(Beginning of Data extracts)

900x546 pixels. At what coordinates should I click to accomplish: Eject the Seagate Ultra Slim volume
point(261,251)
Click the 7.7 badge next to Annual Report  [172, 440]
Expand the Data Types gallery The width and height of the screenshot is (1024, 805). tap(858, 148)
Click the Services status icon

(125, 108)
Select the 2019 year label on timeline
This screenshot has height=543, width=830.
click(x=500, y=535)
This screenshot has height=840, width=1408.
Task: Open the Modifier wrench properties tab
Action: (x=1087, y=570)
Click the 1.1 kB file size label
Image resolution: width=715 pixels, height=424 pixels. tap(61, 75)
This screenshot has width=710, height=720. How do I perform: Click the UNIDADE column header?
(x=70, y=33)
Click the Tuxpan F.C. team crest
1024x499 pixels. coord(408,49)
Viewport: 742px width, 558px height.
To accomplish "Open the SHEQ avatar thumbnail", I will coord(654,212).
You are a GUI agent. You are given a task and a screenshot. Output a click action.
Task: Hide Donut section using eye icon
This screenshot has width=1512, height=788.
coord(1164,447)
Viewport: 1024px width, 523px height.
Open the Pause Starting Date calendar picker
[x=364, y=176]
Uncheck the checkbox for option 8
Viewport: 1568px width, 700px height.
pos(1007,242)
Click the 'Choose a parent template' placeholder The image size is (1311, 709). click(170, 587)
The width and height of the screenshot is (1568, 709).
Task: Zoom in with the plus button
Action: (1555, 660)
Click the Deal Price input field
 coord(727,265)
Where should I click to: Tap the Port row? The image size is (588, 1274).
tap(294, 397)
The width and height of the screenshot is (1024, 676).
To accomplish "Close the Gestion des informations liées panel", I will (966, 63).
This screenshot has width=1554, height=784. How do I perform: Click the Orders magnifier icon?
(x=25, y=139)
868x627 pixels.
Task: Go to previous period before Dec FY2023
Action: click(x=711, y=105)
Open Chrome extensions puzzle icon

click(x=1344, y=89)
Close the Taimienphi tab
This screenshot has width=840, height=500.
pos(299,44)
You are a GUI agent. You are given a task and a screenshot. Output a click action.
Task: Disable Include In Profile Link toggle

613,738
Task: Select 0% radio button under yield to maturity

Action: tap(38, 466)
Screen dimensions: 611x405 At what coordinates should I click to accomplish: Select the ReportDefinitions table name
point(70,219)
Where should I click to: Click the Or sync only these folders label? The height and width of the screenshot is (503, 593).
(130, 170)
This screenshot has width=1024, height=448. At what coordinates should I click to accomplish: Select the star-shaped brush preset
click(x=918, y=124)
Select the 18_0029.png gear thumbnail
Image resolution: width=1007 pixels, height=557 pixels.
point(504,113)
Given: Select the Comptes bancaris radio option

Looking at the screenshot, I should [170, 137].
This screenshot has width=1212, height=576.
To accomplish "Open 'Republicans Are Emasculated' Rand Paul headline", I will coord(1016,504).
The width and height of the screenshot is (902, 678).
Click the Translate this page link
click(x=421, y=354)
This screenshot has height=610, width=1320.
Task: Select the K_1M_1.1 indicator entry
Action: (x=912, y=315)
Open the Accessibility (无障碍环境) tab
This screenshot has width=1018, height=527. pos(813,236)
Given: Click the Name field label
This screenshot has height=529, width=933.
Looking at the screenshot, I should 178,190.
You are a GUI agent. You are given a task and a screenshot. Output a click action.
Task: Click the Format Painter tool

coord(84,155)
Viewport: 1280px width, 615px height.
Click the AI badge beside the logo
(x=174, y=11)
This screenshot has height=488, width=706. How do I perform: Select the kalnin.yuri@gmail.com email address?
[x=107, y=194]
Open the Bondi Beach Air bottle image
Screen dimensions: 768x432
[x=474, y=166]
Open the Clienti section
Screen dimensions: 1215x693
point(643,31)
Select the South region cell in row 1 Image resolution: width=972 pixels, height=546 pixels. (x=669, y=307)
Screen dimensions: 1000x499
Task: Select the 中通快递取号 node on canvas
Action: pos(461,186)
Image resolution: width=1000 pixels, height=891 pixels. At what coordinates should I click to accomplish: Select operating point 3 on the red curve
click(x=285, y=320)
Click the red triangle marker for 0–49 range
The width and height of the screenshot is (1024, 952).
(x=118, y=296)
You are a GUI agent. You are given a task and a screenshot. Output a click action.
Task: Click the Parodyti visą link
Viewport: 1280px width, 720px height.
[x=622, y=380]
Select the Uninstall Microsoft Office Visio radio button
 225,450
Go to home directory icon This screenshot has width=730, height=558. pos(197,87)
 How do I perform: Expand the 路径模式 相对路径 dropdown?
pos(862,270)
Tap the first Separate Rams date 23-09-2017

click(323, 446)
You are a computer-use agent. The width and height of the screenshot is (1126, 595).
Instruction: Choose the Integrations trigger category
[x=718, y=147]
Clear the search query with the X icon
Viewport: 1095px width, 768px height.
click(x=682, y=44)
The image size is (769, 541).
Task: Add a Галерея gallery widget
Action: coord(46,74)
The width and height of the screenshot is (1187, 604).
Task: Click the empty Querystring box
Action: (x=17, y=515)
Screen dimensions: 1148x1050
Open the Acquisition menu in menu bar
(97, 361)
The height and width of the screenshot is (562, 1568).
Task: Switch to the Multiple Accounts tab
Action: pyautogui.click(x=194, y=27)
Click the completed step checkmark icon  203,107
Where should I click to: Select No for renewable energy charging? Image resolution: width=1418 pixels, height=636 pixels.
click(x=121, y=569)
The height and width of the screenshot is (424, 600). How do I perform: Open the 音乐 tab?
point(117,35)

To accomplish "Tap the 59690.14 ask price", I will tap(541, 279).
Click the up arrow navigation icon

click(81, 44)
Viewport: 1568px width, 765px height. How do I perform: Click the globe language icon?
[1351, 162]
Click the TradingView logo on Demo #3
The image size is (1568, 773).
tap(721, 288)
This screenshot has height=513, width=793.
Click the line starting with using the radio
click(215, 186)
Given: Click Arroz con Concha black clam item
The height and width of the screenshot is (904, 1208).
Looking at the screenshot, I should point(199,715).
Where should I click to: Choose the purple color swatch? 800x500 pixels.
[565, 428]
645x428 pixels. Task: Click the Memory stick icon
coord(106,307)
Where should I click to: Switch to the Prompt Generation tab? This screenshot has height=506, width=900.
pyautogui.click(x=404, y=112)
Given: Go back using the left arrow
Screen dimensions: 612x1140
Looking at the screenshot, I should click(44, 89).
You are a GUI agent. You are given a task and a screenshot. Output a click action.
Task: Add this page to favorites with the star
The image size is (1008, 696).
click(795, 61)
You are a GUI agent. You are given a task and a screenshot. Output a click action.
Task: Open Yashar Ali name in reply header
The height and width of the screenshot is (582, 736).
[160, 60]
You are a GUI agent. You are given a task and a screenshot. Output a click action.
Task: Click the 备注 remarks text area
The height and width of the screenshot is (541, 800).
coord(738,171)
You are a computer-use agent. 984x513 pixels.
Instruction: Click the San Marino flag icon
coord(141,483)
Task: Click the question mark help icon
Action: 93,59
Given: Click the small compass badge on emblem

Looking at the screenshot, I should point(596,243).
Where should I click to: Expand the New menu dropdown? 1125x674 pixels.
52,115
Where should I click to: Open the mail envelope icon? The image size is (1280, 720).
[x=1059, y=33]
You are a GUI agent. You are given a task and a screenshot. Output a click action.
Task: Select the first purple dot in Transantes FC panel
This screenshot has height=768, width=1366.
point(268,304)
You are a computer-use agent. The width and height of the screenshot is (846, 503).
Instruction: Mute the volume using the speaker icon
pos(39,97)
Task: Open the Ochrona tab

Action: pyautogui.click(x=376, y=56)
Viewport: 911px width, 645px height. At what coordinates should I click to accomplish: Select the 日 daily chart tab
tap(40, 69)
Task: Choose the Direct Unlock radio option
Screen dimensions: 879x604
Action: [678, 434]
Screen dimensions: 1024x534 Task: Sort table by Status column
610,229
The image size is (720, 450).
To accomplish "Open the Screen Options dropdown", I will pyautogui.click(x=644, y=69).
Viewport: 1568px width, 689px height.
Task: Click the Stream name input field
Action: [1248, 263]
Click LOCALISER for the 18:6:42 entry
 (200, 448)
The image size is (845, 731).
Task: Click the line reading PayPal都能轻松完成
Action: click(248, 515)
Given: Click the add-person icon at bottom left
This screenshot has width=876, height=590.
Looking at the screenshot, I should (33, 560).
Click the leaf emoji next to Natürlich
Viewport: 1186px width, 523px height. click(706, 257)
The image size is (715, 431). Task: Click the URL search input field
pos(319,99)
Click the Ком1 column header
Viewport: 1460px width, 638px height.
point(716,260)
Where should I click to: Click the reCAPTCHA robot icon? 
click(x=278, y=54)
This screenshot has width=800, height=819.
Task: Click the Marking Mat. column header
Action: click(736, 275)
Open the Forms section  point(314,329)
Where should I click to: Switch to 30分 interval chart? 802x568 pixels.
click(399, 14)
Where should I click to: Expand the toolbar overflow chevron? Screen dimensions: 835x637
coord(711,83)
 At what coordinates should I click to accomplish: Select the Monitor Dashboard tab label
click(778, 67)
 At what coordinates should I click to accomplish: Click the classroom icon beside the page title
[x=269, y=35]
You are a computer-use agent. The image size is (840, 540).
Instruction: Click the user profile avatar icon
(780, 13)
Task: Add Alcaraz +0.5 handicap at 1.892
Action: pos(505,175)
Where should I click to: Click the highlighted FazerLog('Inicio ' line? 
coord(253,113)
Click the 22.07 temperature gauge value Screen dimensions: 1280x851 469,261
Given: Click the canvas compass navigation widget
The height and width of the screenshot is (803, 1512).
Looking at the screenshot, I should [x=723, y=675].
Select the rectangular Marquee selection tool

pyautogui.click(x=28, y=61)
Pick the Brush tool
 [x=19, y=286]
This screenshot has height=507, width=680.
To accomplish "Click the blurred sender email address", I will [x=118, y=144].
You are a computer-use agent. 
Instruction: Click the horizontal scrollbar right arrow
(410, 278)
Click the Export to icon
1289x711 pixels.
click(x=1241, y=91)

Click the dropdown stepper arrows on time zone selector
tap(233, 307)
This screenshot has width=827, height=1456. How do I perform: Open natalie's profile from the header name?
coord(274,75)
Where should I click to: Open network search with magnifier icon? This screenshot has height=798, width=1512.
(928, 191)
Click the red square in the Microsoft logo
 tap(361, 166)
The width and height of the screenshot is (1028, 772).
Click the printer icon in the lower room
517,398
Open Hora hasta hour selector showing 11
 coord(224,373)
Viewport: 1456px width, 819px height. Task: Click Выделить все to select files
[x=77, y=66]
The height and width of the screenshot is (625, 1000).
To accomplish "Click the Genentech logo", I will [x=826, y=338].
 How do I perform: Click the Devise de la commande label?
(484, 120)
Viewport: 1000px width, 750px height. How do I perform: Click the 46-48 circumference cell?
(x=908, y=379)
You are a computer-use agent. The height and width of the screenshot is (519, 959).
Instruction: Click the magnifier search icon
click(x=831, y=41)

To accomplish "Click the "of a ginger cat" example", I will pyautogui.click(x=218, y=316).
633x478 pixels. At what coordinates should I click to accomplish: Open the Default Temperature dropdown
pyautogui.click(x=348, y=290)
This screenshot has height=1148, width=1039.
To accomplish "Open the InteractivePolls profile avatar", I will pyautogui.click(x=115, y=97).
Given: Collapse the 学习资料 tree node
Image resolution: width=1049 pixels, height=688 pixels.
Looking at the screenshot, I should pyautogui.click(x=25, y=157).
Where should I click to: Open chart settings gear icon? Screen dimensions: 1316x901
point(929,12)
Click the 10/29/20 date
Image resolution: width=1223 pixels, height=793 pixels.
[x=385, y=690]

(End of Data extracts)

__Work request__: Every line above from the line with "Instruction: Click the horizontal" to the line with "The height and width of the screenshot is (625, 1000)." is wanted, ends included; write them out exactly and add no other line.

__Answer space__:
Instruction: Click the horizontal scrollbar right arrow
(410, 278)
Click the Export to icon
1289x711 pixels.
click(x=1241, y=91)

Click the dropdown stepper arrows on time zone selector
tap(233, 307)
This screenshot has width=827, height=1456. How do I perform: Open natalie's profile from the header name?
coord(274,75)
Where should I click to: Open network search with magnifier icon? This screenshot has height=798, width=1512.
(928, 191)
Click the red square in the Microsoft logo
 tap(361, 166)
The width and height of the screenshot is (1028, 772).
Click the printer icon in the lower room
517,398
Open Hora hasta hour selector showing 11
 coord(224,373)
Viewport: 1456px width, 819px height. Task: Click Выделить все to select files
[x=77, y=66]
The height and width of the screenshot is (625, 1000).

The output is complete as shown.